Si su nivel de glucosa en sangre es más alto de lo que debería ser, una situación que caracteriza todas las formas de diabetes, su cuerpo convierte el exceso en moléculas altamente reactivas llamadas aldehídos. Los aldehídos reaccionan con las proteínas en los tejidos, incluidas las paredes de las arterias, para formar productos finales de glicación avanzados o AGE. Las edades interfieren con las enzimas que producen óxido nítrico, por lo que sus arterias se vuelven más tensas. Además, su sistema inmunitario es muy sensible a los AGE e intenta destruirlos, lo que desencadena una respuesta inflamatoria. La inflamación en las paredes de las arterias hace que se endurezcan y alienta la formación de colesterol y placas grasas, un proceso llamado aterosclerosis. Todos estos cambios preparan el escenario para la hipertensión y la enfermedad cardiovascular.

Administración

En las personas con diabetes, el tratamiento de la hipertensión arterial puede ser difícil a menos que también se aborden los niveles elevados de glucosa en sangre, la resistencia a la insulina y la inflamación arterial.
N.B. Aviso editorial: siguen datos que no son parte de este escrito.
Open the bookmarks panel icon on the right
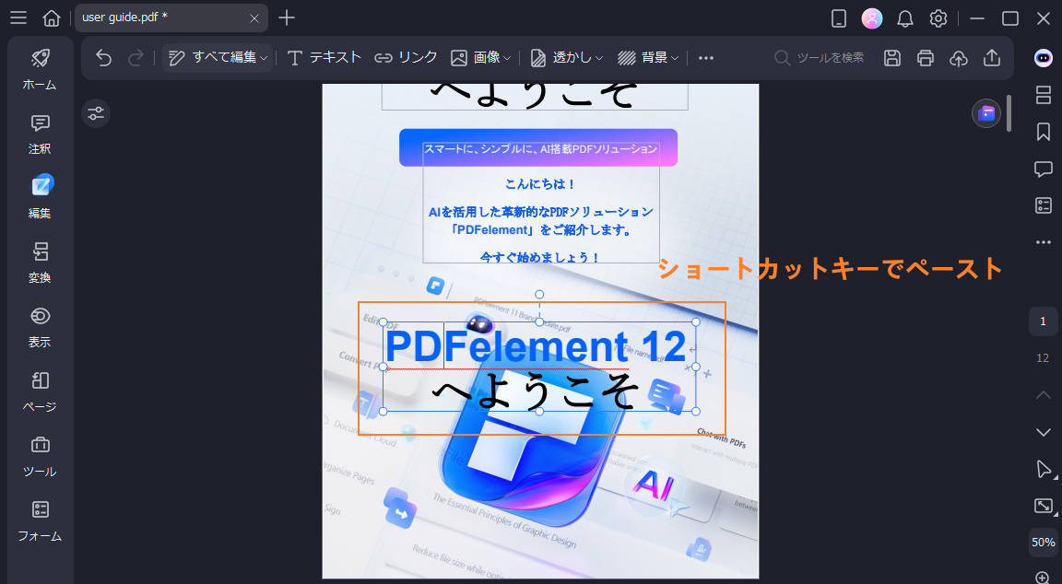 coord(1043,132)
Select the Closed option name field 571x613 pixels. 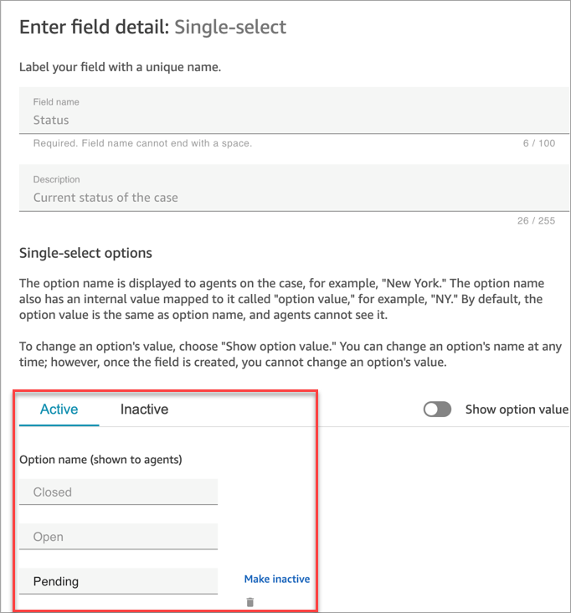[118, 492]
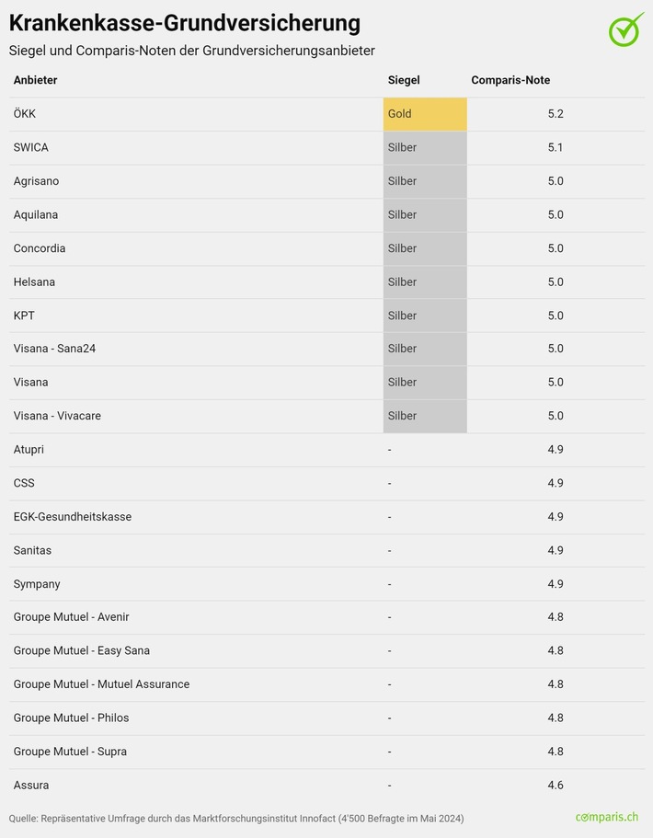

Su médico puede recomendar cambios en el estilo de vida (pérdida de peso, ejercicio regular y modificaciones en la dieta), así como medicamentos para controlar su presión arterial y reducir su nivel de glucosa en sangre. Si tiene diabetes tipo 2, su médico puede recomendarle metformina (Glucophage). Este medicamento hace que sus células respondan mejor a la insulina y, según un estudio de 2006 publicado en Arteriosclerosis, Thrombosis and Vascular Biology, puede reducir parte de la inflamación arterial observada en personas con diabetes.